Still, the thought of lingering in a place where the shadows had teeth makes her shiver a little, despite the heat. She nods, absently brushing sand from her thigh. "Yeah. Makes sense. Plus, the weather kind of sucks there. All mud and fog and creepy stone buildings. Torchline’s got its own drama, but at least it’s warm." She flashes Melita a grin. "And the drinks are better."
Flora’s description made her pause, fingers sifting over the shells she’d picked up, brow arching as the tone lowered. “Oh.” What sounded like an inconceivable mess of drama had been granted and given back twofold in…friendship, so apparently it had all shimmied out in the end. Her nose wrinkled, pondering further. “What would you have done if it hadn’t worked?”

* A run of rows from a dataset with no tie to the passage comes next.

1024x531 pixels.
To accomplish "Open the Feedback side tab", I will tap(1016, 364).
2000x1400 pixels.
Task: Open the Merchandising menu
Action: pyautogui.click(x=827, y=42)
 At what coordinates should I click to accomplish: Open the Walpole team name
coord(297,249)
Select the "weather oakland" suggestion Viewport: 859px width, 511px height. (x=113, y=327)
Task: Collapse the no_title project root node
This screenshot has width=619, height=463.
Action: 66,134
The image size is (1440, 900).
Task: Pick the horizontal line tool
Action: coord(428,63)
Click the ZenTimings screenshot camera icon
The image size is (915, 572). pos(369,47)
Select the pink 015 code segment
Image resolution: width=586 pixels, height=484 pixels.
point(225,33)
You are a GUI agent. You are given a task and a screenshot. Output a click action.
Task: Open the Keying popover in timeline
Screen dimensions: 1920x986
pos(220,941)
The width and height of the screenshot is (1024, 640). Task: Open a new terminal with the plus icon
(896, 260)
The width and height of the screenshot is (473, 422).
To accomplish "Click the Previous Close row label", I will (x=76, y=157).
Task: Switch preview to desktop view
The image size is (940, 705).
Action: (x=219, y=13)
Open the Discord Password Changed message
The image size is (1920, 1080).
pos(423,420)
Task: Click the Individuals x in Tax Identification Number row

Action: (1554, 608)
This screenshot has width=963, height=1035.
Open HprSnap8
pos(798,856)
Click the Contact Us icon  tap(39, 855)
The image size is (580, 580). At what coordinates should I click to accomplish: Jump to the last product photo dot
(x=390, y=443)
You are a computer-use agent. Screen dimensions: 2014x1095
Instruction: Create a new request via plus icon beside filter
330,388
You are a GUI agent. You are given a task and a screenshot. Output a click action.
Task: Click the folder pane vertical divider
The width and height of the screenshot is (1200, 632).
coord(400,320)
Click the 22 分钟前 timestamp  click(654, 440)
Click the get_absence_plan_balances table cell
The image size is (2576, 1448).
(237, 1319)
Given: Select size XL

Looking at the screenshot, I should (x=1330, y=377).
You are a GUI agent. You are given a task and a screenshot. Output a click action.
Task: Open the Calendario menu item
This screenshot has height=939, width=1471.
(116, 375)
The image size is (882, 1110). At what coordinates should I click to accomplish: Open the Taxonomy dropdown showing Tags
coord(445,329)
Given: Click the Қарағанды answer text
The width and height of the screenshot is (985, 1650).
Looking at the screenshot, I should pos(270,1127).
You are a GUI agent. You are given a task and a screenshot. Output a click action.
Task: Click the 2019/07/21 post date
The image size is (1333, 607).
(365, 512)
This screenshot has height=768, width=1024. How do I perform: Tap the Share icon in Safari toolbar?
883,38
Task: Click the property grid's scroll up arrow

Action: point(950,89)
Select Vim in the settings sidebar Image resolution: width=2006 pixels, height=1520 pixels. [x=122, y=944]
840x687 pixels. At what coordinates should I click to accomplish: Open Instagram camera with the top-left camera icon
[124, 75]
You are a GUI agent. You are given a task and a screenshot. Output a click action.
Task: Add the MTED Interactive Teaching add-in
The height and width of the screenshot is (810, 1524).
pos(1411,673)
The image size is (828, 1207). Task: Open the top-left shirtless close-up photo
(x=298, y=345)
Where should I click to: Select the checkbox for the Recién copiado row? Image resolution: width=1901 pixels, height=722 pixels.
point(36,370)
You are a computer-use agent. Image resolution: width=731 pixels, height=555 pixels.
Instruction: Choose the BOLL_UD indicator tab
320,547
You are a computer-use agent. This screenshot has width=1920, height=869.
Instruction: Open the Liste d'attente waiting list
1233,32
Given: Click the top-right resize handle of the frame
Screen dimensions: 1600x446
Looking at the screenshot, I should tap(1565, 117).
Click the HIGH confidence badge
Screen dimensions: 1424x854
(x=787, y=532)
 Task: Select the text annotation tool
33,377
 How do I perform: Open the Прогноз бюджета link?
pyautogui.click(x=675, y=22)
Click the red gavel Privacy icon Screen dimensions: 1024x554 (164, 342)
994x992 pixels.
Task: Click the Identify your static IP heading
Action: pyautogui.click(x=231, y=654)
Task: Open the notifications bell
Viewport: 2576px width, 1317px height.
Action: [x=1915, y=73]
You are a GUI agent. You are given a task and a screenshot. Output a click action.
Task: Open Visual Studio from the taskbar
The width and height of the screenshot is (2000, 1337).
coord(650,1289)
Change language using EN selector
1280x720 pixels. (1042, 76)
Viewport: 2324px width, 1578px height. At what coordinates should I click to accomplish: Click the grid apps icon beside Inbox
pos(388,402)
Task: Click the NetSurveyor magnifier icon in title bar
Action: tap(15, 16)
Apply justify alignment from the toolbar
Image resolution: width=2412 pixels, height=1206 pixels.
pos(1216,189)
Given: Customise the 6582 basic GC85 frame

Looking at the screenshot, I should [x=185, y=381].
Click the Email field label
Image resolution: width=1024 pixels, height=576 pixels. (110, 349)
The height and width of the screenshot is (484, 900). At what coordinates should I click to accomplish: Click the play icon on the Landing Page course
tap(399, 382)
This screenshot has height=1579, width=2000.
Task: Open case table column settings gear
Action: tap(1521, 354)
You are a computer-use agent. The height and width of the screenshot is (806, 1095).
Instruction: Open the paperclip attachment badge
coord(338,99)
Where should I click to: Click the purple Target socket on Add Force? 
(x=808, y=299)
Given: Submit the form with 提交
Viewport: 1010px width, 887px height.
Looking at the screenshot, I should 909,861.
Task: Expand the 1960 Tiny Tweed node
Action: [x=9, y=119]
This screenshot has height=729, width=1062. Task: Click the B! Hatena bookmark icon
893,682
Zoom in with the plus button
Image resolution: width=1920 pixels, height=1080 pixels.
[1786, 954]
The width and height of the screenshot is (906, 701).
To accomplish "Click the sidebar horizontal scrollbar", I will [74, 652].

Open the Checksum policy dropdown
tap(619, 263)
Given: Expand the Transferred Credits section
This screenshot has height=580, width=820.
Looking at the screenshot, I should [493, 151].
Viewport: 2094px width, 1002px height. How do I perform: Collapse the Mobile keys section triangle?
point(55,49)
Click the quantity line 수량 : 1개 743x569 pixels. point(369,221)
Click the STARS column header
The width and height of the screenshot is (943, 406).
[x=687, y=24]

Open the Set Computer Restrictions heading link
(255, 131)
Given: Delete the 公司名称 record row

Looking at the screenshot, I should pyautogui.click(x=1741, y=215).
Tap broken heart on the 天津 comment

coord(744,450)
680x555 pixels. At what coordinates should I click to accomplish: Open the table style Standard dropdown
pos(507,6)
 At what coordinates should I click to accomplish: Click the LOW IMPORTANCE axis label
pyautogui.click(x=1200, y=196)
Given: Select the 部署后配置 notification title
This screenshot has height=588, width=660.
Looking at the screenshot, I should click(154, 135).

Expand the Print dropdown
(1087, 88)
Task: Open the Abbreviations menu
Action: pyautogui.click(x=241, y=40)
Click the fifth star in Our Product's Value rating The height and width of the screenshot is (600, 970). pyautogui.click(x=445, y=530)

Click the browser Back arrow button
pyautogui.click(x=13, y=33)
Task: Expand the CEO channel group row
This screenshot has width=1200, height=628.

As far as monsters and the musings of what could’ve been done, the Honeybee snorted, placing back a few half-broken shards into the damp sand once more. “I think some tried to distract themselves. But there were always those who wanted to be heroic. You know – go maul the monsters. Rescue people. Open the doors.” Blow up bars. Run away from fires. And maybe it was just difficult for Flora to understand, having never been through it – which Melita wouldn’t wish on her anyway. Maybe on her worst enemies (like Sah, he could go shit in his hat), but not the Doubletake.
She nodded at the implications of the Grounds though, her grin returning. “Mm. And I never felt…safe there.” If for whatever reason Torchline gave those indications, then so be it. Maybe the Honeybee was simply comfortable in a world where so many individuals did whatever they damn well pleased.